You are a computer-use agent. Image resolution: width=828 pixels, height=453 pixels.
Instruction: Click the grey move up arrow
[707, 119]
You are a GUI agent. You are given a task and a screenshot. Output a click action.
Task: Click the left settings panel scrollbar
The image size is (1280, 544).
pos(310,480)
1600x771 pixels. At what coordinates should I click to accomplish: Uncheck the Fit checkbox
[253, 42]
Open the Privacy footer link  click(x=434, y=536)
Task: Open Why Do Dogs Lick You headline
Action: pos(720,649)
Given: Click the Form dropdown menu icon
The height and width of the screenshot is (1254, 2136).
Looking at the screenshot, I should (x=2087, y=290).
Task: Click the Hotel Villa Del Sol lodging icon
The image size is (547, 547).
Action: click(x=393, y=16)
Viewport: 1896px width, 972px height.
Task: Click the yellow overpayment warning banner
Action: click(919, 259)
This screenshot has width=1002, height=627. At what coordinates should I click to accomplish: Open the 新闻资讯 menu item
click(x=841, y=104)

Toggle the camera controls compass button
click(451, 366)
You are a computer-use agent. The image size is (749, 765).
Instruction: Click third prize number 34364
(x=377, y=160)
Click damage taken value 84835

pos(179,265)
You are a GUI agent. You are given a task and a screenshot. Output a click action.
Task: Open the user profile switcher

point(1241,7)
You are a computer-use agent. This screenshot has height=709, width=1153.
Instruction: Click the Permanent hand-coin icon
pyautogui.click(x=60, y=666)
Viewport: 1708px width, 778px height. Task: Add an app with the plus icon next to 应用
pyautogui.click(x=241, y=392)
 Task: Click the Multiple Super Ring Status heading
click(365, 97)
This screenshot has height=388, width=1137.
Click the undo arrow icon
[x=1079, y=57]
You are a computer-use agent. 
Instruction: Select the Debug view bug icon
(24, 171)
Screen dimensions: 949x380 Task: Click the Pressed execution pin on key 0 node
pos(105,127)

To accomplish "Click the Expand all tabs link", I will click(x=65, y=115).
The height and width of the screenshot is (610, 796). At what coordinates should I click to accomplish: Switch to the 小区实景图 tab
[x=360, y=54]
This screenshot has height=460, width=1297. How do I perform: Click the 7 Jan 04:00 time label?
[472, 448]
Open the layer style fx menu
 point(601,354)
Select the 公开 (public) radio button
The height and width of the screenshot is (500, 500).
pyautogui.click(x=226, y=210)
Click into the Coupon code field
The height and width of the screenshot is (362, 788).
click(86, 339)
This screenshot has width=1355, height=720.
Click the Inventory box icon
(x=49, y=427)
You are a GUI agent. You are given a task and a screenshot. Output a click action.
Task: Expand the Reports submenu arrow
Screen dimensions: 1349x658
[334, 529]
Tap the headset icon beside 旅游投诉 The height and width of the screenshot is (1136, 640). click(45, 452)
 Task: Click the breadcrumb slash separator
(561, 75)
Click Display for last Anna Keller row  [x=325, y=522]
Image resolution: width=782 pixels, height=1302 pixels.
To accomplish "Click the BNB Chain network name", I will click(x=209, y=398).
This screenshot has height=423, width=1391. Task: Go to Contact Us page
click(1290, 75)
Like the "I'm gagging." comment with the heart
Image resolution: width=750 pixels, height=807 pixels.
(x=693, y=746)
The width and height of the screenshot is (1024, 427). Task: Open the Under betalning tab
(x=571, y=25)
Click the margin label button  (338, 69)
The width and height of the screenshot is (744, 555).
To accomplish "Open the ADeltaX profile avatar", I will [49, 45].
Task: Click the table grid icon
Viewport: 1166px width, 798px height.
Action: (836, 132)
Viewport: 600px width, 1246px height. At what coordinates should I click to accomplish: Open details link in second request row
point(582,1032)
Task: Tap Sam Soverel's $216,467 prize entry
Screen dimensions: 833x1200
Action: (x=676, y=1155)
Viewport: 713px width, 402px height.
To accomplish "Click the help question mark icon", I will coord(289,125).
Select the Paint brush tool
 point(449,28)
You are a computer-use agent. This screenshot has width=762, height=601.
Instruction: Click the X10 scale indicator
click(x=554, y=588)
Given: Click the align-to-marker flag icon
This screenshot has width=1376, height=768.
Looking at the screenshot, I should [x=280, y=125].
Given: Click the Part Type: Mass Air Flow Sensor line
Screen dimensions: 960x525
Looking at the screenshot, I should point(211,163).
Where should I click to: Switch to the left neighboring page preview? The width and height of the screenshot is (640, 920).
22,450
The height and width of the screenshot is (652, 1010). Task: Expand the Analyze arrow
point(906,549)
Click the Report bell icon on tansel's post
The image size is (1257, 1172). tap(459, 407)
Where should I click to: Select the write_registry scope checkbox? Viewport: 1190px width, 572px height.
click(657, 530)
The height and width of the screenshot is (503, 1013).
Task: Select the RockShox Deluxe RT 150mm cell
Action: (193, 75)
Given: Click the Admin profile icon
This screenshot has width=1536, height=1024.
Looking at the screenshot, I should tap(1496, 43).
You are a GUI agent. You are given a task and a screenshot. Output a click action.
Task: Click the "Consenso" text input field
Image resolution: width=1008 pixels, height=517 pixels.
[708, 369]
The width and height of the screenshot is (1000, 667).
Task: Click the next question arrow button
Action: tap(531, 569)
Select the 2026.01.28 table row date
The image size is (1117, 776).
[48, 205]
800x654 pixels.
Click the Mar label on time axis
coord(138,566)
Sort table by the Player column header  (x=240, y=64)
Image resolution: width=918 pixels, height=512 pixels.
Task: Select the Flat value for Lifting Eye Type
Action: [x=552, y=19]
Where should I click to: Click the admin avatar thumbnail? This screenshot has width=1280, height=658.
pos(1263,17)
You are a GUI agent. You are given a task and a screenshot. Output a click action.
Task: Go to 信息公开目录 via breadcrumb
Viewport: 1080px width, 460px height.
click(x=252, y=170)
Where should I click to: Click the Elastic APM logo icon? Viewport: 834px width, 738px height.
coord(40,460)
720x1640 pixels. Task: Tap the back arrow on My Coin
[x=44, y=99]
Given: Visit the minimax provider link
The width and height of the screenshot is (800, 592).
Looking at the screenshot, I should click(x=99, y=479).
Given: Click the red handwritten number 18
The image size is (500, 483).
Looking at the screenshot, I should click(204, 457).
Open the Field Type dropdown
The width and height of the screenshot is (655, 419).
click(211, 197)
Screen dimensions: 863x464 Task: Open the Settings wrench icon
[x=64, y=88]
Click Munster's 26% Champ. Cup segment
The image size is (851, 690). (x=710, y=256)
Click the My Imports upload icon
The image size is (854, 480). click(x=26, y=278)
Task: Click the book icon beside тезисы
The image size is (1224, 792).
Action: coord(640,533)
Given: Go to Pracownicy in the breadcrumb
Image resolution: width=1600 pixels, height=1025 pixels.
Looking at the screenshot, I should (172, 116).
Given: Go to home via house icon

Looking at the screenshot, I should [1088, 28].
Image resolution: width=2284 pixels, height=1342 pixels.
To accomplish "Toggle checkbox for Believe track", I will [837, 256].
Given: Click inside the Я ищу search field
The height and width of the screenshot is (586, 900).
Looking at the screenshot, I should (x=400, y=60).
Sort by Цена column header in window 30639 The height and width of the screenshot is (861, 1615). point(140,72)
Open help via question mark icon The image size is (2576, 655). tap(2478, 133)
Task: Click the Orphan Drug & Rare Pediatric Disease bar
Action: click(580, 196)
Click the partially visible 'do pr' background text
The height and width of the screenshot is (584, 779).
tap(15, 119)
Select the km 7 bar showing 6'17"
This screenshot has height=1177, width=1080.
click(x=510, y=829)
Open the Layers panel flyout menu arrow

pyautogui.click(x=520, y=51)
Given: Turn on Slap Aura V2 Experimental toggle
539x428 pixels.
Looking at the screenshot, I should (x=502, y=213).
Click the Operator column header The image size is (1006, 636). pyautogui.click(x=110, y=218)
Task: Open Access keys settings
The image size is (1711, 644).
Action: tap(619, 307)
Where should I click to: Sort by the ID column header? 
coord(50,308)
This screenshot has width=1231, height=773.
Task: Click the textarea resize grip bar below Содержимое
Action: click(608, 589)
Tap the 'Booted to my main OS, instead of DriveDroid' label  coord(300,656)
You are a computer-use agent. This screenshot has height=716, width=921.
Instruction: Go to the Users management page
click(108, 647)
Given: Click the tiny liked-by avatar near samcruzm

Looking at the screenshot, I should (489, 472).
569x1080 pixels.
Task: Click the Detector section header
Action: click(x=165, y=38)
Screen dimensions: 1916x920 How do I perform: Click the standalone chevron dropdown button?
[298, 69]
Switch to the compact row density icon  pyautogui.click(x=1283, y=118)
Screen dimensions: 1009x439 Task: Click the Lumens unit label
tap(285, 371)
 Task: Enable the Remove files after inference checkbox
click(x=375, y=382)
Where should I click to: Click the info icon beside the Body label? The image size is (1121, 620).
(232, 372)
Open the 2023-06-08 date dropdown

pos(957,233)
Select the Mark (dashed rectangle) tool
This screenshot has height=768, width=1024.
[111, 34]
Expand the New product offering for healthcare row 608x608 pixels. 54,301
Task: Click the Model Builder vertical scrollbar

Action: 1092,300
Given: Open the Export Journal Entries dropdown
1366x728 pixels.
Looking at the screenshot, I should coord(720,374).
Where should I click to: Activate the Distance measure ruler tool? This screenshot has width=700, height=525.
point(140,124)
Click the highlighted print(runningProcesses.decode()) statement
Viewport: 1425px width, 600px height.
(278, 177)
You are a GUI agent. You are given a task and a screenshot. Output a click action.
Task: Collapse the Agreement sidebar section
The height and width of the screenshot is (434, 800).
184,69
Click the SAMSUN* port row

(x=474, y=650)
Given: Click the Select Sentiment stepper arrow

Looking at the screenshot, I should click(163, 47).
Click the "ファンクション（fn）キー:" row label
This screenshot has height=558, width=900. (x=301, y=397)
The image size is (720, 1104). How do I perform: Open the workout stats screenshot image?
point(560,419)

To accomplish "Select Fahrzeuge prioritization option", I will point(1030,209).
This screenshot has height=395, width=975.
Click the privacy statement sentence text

————

Instructions for the task:
Tally up the lines in the data that hold the word "statement". Only the total should be given.

Answer for the task:
2